Efficacy of systemic morphine suggests a fundamental difference in the mechanisms that generate bone cancer vs inflammatory pain.

Pain is the cancer related event that is most disruptive to the cancer patient's quality of life. Although bone cancer pain is one of the most severe and common of the chronic pains that accompany breast, prostate and lung cancers, relatively little is known about the mechanisms that generate and maintain this pain. Recently, we developed a mouse model of bone cancer pain and 16 days following tumor implantation into the intramedullary space of the femur, significant bone destruction and bone cancer pain-related behaviors were observed.

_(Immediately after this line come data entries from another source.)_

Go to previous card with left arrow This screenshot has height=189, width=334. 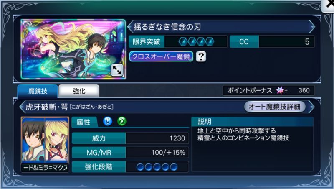(x=129, y=27)
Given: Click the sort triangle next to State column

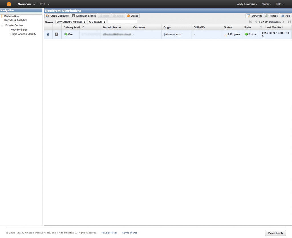Looking at the screenshot, I should [x=261, y=27].
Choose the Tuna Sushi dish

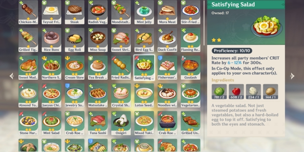[98, 123]
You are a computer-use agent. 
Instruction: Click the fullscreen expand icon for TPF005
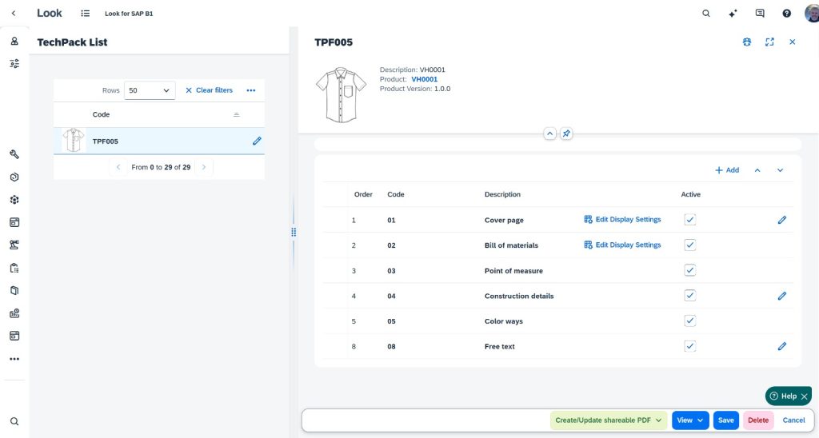769,42
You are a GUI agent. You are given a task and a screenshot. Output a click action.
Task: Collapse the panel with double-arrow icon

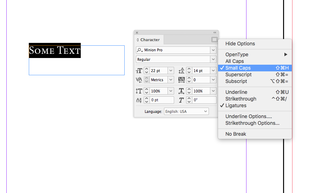tap(215, 32)
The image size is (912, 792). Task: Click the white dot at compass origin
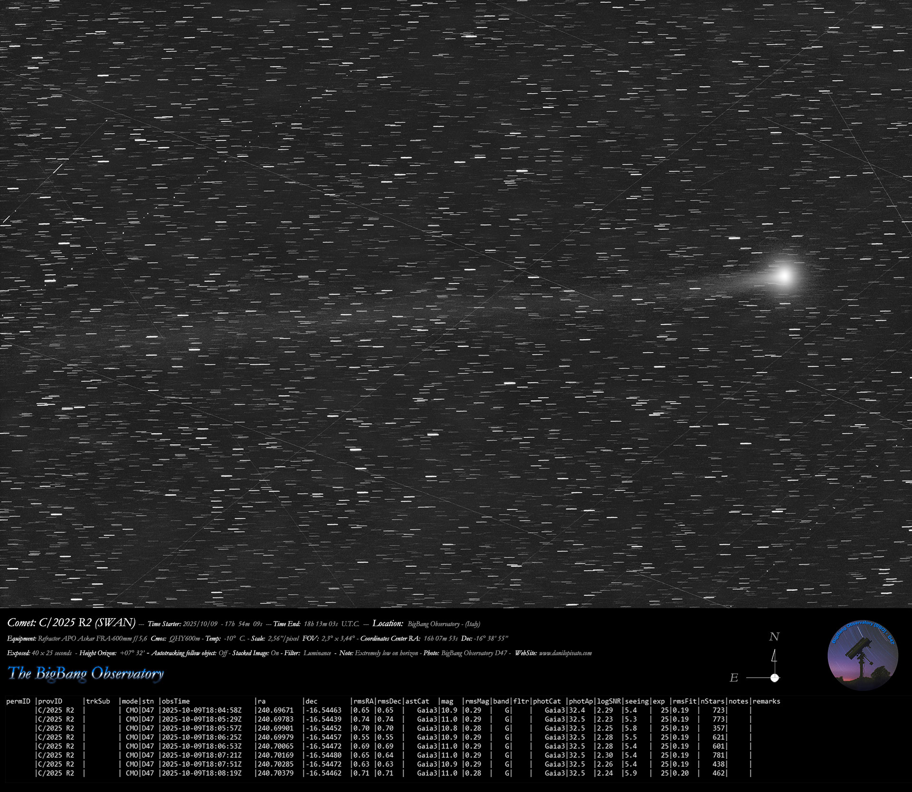pyautogui.click(x=775, y=677)
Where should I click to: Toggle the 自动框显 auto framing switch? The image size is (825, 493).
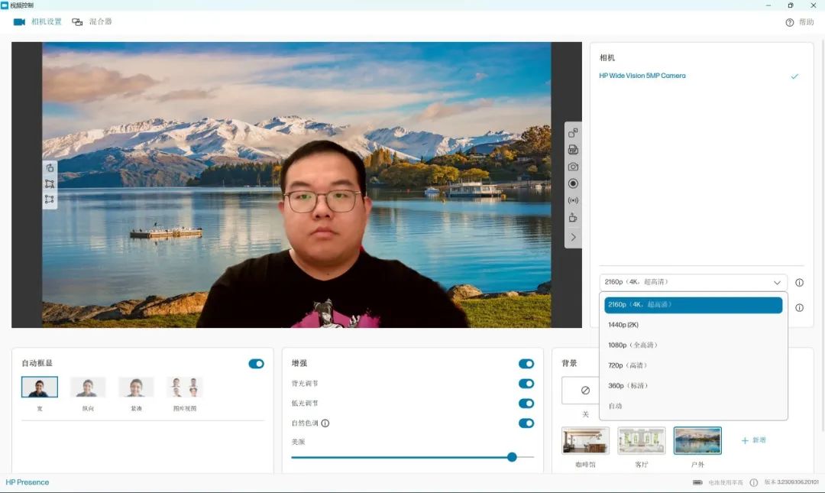(256, 364)
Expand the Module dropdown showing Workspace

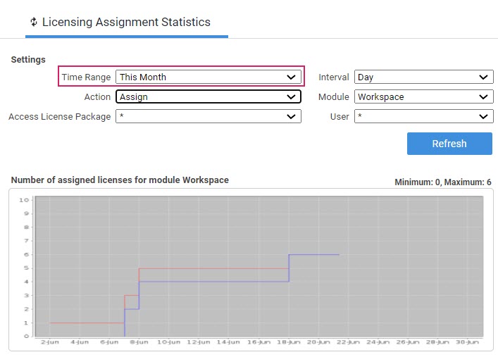click(x=423, y=96)
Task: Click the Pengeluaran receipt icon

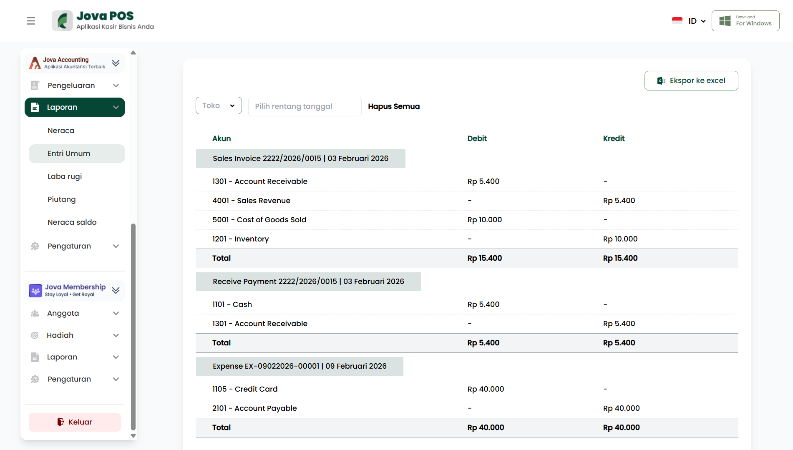Action: pyautogui.click(x=35, y=85)
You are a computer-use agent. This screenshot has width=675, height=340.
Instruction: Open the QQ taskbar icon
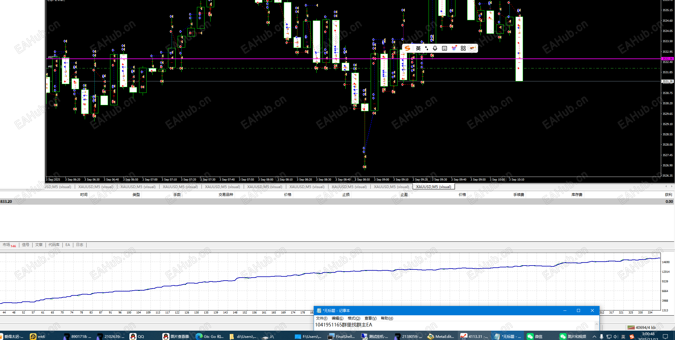pyautogui.click(x=137, y=336)
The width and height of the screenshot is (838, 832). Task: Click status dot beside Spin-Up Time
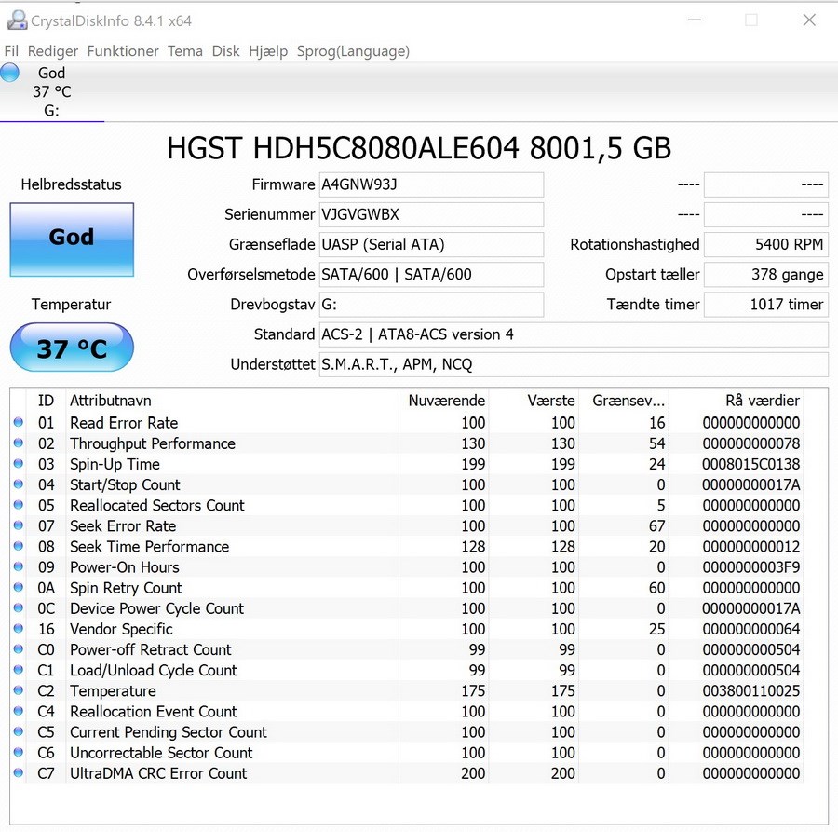[18, 464]
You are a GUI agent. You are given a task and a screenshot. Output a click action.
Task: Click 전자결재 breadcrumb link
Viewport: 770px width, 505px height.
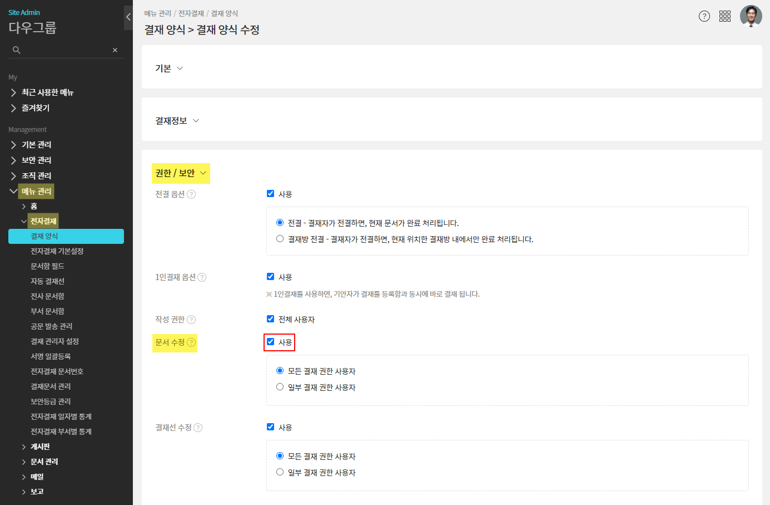point(191,13)
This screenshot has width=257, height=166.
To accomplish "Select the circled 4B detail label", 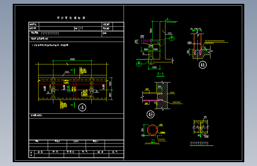I will [151, 114].
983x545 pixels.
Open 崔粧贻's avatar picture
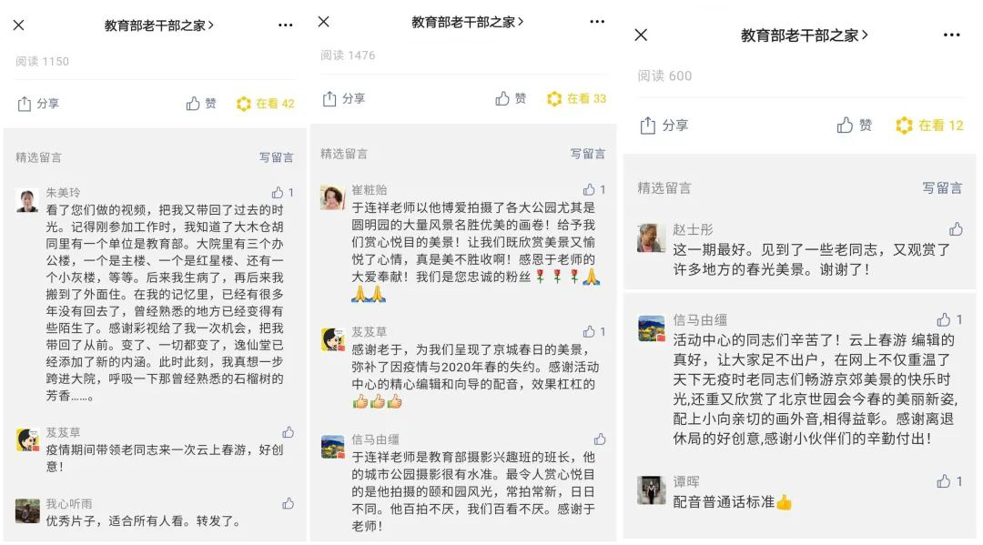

A critical question is how closely this model mirrors human bone cancer pain. In the present study we show that, as in humans, pain-related behaviors are diminished by systemic morphine administration in a dose dependent fashion that is naloxone-reversible. Humans suffering from bone cancer pain generally require significantly higher doses of morphine as compared to individuals with inflammatory pain and in the mouse model, the doses of morphine required to block bone cancer pain-related behaviors were ten times that required to block peak inflammatory pain behaviors of comparable magnitude induced by hindpaw injection of complete Freund's adjuvant (CFA) (1-3mg/kg). As these animals were treated acutely, there was not time for morphine tolerance to develop and the rightward shift in analgesic efficacy observed in bone cancer pain vs. inflammatory pain suggests a fundamental difference in the underlying mechanisms that generate bone cancer vs. inflammatory pain. These results indicate that this model may be useful in defining drug therapies that are targeted for complex bone cancer pain syndromes.